ATHENS, OH – When Kevin Finnegan started working as a reporter for WOUB TV’s Gridiron Glory (GG), he knew the show was special. As an Ohio University student, hoping to become a sports broadcaster after college, the hands-on professional experience he was getting was tremendously valuable.

“It was fun to go to these games that no other media was covering,” said Finnegan. “You felt like a celebrity when you were interviewing students in the crowd or interviewing players at the end of the game. It was so much fun telling the students to tune in to WOUB that night to see their game highlights on TV.”

Finnegan came to Ohio University during his sophomore year of college because he wanted to be a sports broadcaster and heard about the quality of Ohio University’s communications and journalism programs. He got involved at WOUB during his first week on campus.

“Evan Dawson was the host of Gridiron during season two, and I was reporter,” said Finnegan. “I got tasked with covering Parkersburg. I would go out there, and they had an amazing team that year. I got to hang out with them and cover those games. Parkersburg became our lead story almost every episode. I was on set with Evan many weeks and eventually was asked if I would be host for the next season. It was very exciting.”

But when Finnegan agreed to be host for season three, he didn’t know that the season would be very different from what he had experienced in season two.

“Season three got off to a crazy start. The September 11th terrorist attacks happened at the very beginning of that season,” said Finnegan. “There was a lot of discussion by the state high school association at the time about if there were going to be games. We had to tailor our coverage around that. They did decide to move forward with having the high school games, and the episode we did right after 9-11 was a very emotional episode. We covered a lot about the pomp and circumstance of what was going on at the games that week. I remember that being a very emotional week.”

There were also a couple of other changes to the program during the third season. Gridiron Glory had a new studio set, and it was the first year of fan voting for Gridiron Glory Player of the Year.

“We had people sending in postcards with who they thought should be the winner,” said Finnegan with a laugh. “It was the old school way of voting.”

Even though Finnegan loved GG, he eventually realized that sports broadcasting was not a career he truly wanted to pursue.

“After college, I worked as a spokesperson for NASCAR driver Jeff Green for a short time,” said Finnegan. “I realized that I love sports, but not the business side of it. I went back to school and became a teacher and coach. I eventually became a principal at the elementary and high school levels and next year I will become a district superintendent in Rockton, Illinois.”

Now, as a soon-to-be school district superintendent, Finnegan understands from the school district administrative side how important a program like Gridiron is to the school districts in the region and the communities WOUB serves.

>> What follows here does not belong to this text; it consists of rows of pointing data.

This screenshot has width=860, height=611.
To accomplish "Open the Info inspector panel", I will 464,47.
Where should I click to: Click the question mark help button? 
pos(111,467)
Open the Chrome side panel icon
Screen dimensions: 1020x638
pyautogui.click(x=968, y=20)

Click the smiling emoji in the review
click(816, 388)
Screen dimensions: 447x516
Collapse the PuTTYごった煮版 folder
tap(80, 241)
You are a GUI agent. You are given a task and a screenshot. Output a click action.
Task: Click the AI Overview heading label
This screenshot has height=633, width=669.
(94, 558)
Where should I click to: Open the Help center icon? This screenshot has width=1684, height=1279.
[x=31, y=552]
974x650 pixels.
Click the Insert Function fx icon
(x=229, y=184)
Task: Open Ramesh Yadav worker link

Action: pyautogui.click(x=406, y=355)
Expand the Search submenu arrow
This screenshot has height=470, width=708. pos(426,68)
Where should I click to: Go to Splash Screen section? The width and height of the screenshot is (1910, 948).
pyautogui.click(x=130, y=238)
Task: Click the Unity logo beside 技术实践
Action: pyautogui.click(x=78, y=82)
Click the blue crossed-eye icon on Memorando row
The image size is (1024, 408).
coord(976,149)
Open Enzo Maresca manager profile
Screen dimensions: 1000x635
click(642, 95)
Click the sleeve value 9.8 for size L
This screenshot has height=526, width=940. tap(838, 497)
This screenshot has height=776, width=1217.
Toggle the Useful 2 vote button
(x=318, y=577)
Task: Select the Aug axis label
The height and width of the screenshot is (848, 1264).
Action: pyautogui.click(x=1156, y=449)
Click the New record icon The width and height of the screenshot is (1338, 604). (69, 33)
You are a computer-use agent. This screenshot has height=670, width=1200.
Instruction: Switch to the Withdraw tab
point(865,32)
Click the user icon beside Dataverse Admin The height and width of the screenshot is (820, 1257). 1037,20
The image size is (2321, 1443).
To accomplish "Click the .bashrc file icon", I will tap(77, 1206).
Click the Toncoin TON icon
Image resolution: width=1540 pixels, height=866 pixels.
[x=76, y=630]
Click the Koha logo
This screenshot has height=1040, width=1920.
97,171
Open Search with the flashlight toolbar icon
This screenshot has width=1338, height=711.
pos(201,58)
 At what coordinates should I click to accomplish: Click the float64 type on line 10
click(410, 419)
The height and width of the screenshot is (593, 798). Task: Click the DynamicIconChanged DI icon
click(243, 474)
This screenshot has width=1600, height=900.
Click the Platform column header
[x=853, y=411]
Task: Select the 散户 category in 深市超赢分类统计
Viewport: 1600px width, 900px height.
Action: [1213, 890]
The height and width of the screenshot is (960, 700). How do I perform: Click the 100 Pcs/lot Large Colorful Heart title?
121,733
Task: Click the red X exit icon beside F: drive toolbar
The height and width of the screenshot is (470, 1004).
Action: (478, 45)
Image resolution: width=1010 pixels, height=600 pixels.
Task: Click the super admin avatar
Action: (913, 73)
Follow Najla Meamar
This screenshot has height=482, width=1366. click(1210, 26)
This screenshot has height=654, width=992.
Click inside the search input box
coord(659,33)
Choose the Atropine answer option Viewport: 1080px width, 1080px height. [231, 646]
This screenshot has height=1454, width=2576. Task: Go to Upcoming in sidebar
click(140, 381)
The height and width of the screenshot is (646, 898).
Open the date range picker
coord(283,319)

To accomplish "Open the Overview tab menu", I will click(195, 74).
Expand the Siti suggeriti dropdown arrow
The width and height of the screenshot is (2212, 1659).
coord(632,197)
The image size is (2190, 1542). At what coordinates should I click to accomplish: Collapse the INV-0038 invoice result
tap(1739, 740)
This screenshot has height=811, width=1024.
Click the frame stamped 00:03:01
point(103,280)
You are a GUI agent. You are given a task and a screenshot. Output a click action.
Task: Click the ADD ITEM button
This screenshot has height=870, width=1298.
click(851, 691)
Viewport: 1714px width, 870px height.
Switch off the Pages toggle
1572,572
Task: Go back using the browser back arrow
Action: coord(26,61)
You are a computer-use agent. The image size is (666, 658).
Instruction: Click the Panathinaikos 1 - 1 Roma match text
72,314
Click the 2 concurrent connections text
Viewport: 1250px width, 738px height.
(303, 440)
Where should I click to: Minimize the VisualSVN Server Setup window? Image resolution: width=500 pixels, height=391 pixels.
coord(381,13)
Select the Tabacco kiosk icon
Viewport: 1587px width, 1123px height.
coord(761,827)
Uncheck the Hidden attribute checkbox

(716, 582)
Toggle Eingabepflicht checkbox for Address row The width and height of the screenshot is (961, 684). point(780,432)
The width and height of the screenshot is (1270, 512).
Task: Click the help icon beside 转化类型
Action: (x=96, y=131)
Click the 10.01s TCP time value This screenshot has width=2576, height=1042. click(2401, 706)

Gridiron Glory celebrates high school football in a region that normally doesn’t get covered, and that is something that brings people together. It’s truly special for the players, students and communities.”

And as GG celebrates season 25, Finnegan couldn’t be more proud of being a part of the show in its early days.

Gridiron was getting Emmy nominations in season two,” said Finnegan. “It was special from the start, and it’s pretty impressive that it has stuck through 25 seasons.”